[post_thumbnail]Education Task Force members listened to public testimony Thursday night.
The seventh and final scheduled meeting of Gov. Butch Otter’s Task Force for Improving Education met Thursday evening at the state Capitol in the Lincoln Auditorium, with ideas presented ranging from taxpayer-funded preschool to fighting early childhood diseases.
Before public testimony began at a hearing that lasted nearly three hours, Richard Westerberg, chairman of the 31-member task force, told the audience of around 100: “It is not particularly helpful to express your approval or disapproval of past Legislatures. We’re seeking ideas for the future.”

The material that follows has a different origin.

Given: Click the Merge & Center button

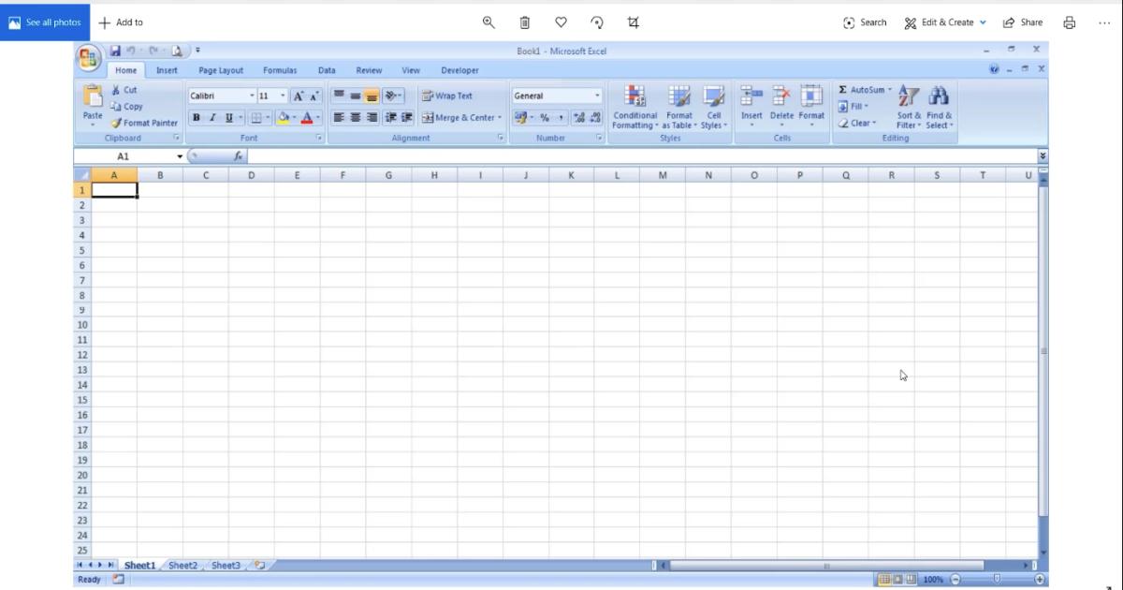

Westerberg proposed several topical questions to the audience that the task force had previously formulated. “How best can finite resources be used in schools, was one question, along with how can Idaho improve the percentage of students who leave high school and go on to a post-secondary degree or certification program.”
One of those offering testimony was a former economic aide to Otter, Michael Ferguson, now an economist with the Idaho Center for Fiscal Policy. “If we were to fund education today the way we did back in the ‘80s and ‘90s, we’d be far better off,” he said “Tax cuts alone don’t bring us the prosperity that we desire. We need an educated workforce as well.”
Colleen Fellows, a board member of the Idaho Association for the Education of Young Children, called for more funding for early childhood education programs. “Too many Idaho children enter kindergarten unprepared,” she noted, and said that if the state funded preschool more effectively, it would help “bridge socio-economic gaps.”
Steve Smylie, a former legislator, told the gathering that he is a “a lifelong educator, and I served four terms in the Legislature, so I understand both sides.” Smylie is now a professor of education at Boise State University. Invoking the legacy of his father, former Idaho Gov. Robert Smylie, Steve Smylie lamented the lack of state spending on education. “We’re back to 1965,” he said of current state funding levels.
Nearly one-half of the presenters at the evening’s event called for the repeal of Common Core curriculum standards. “They passed it, but they didn’t provide funding for it,” noted Sue Darden, a sixth grade teacher from the Meridian School District.
In January of this year, Otter announced that he was not looking for education reforms in the upcoming legislative session. “Let me say it again,” he reiterated in his State of the State address on Jan. 7. “I am neither calling for nor expecting major school improvement measures this year. But I believe there are areas in which we can make progress, and I encourage you and all citizens to engage in that public discussion.” One of Otter’s actions was to appoint the task force to develop recommendations for the 2014 legislative session.
Westerberg stated that the task force will convene again sometime in May to consolidate the information gathered at the seven meetings.
Marilyn Whitney, spokesperson for the Idaho State Board of Education, told IdahoReporter.com that the task force is expected to meet again later in the summer. “The governor’s office will then consider the ideas gathered by the task force, and determine which ideas may need legislative action.”
The executive director of Sage International Charter School in Boise, Don Keller, told IdahoReporter.com that “I hope we can produce some actual items that the governor can act upon.” He added, “What I liked about this the best is that we’ve begun a very thoughtful discussion about education in our state.”